[llvm-commits] [patch] Use the new edge dominance functions in GVN

Tue Aug 14 01:14:47 PDT 2012

On Mon, Aug 13, 2012 at 11:38 PM, Daniel Berlin <dannyb at google.com> wrote:
> On Tue, Aug 14, 2012 at 2:14 AM, Eli Friedman <eli.friedman at gmail.com> wrote:
>> On Mon, Aug 13, 2012 at 8:05 PM, Rafael Espíndola
>> <rafael.espindola at gmail.com> wrote:
>>>> In any case,  an updated patch is attached. I made it slightly less
>>>> aggressive but faster by keeping isOnlyReachableViaThisEdge as a fast
>>>> dominance approximation. I understand that it is taking a technical
>>>> debt, but I think I should be able to repay it :-)
>>>
>>> Looking at the code of the new GVN pass I see that it implements a
>>> similar feature by doing
>>>
>>>       AU.addRequiredID(BreakCriticalEdgesID)
>>>
>>> While this is a possibility, applying this to the current GVN
>>> implementation causes some problems. First, we have to mark
>>> BreakCriticalEdges as preserving AliasAnalysis and
>>> MemoryDependenceAnalysis, which I guess is fine.
>>>
>>> The addition of extra basic blocks seems to prevent some optimizations
>>> and causes two tests to fail:
>>>
>>>     LLVM :: CodeGen/Thumb2/2009-12-01-LoopIVUsers.ll
>>>     LLVM :: Transforms/GVN/2011-06-01-NonLocalMemdepMiscompile.l
>>>
>>> I have not debugged exactly why. Finally, it seems that when looking
>>> at the time of a full opt -O2 run, at least with the current
>>> algorithm, the impact of splitting the critical edge is larger than
>>> the impact of directly reasoning about a use being dependent on an
>>> edge.
>>>
>>> In any case. I have attached both the previous patch and a variation
>>> that uses critical edge splitting instead. If there is a preference
>>> for the edge splitting one I can try to figure out the two remaining
>>> test failures.
>>
>> We don't want to add additional users of the BreakCriticalEdges pass;
>> it's bad for performance.
>
> In what exact way?
>
> For example, current LLVM GVN notes critical edges blocking PRE, then
> splits them, then  *reiterates all of its PRE* just to deal with a
> critical edge.
>
> This causes N^2 iterations (*just in GVN*) in the worst case.  GVN's
> local PRE is certainly more expensive than breaking critical edges.
>
> Algorithms that detect and try to account for critical edges are
> usually complicated and expensive.
>
> GCC's edge-based PRE that would split only the critical edges that
> were necessary (by detecting which placements were blocked by them)
> turned out to be significantly more expensive than simply splitting
> all critical edges.
>
> Additionally, to my recollection, in the history of GCC, critical edge
> splitting, even on huge functions, has never shown up as any real
> performance hit (IE > 0.1% of the total profile).
>
> Is there some mailing list discussion or performance data you can
> point me at that shows why it is such a problem?

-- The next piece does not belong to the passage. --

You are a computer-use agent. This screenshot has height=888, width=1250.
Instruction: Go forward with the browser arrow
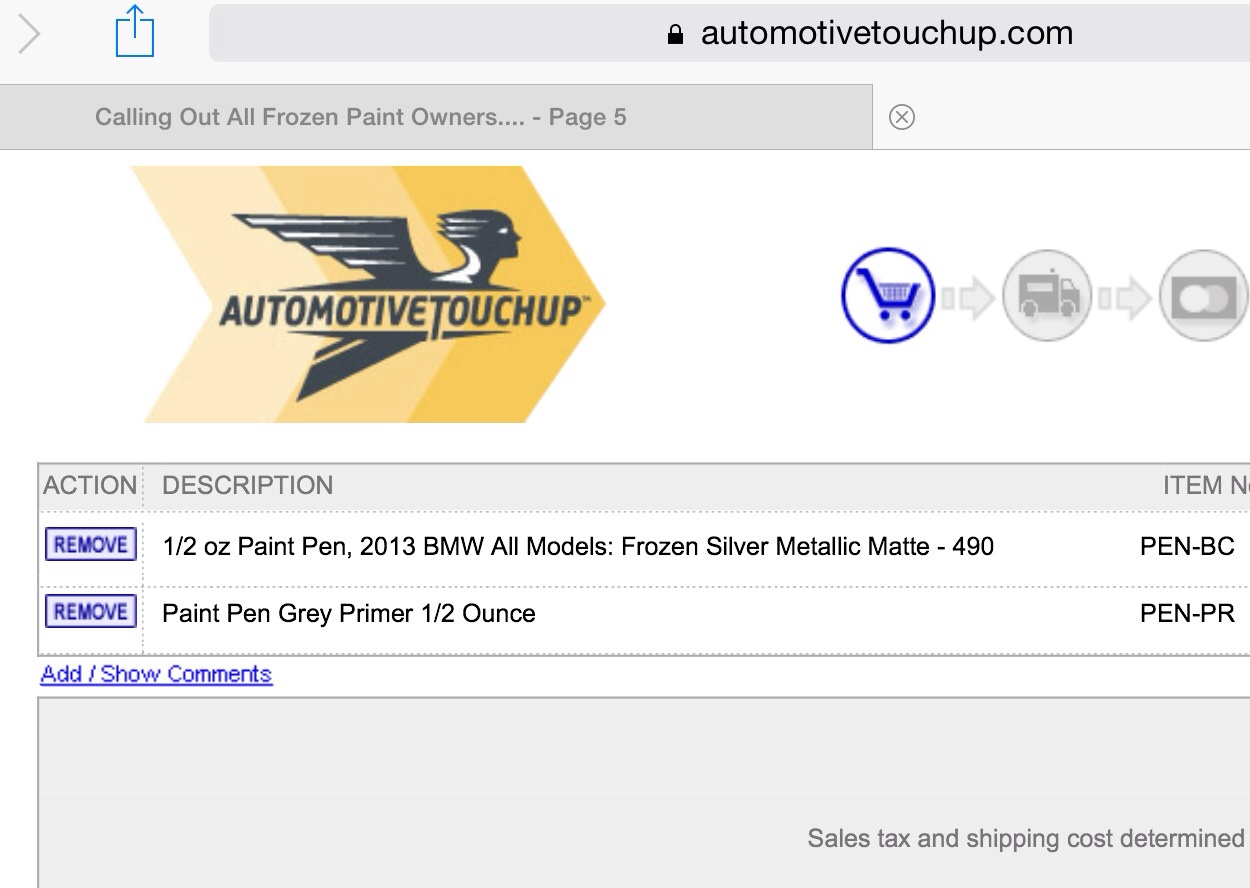click(x=30, y=34)
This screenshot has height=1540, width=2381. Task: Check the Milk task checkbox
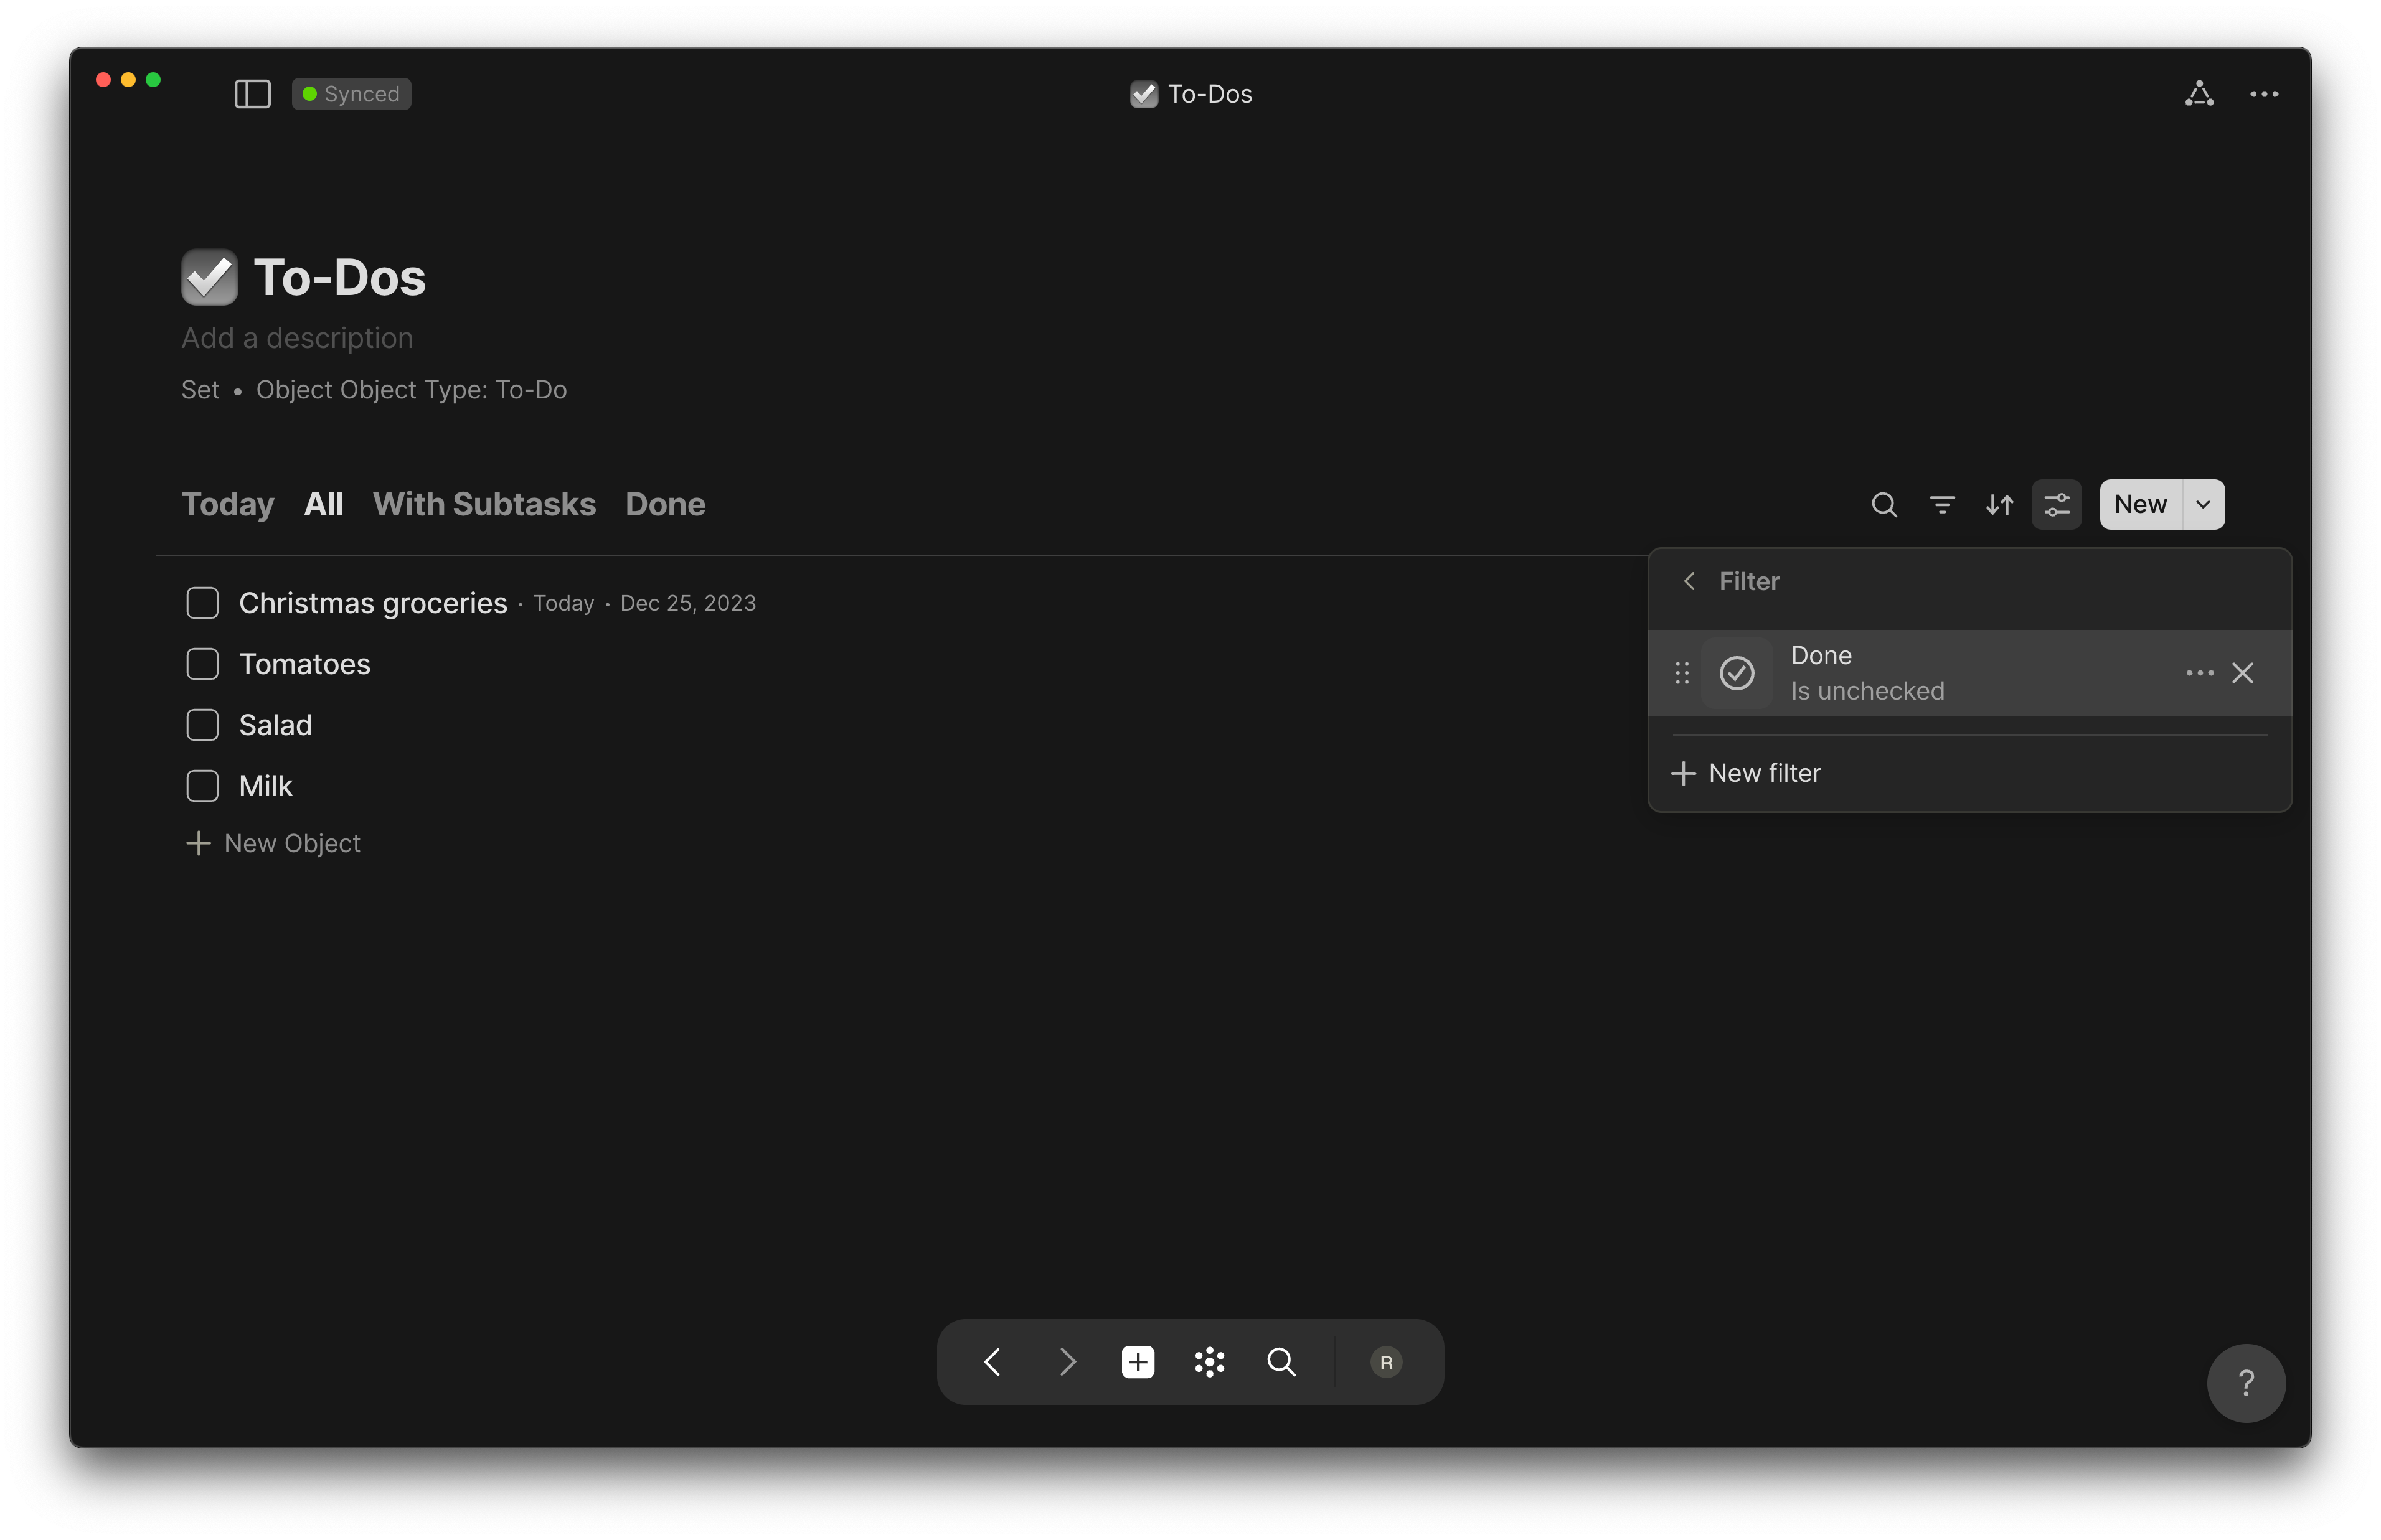pyautogui.click(x=202, y=786)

I can't really find any extended discussion of it... it's sort of
difficult to find because nothing in the tree has used that pass for a
very long time.  The old condprop pass was the last user removed, and
there were other reasons to get rid of it.  Basically, I'm just
automatically suspicious of any pass which globally transforms IR in a
way which will be reversed by passes like SimplifyCFG; there's a
performance cost which is partially attached to passes other than the
pass which actually does the transform, and various IR utility
functions won't be aware of the extra invariants.  One of the few
places we do perform such transforms is the loop transformations, and
passes accidentally breaking the invariants has caused many bugs.

That said, it's possible that it's worthwhile in this case; it sounds
like your experience shows the cost here is minimal (which is
believable, given how expensive GVN is generally).

-Eli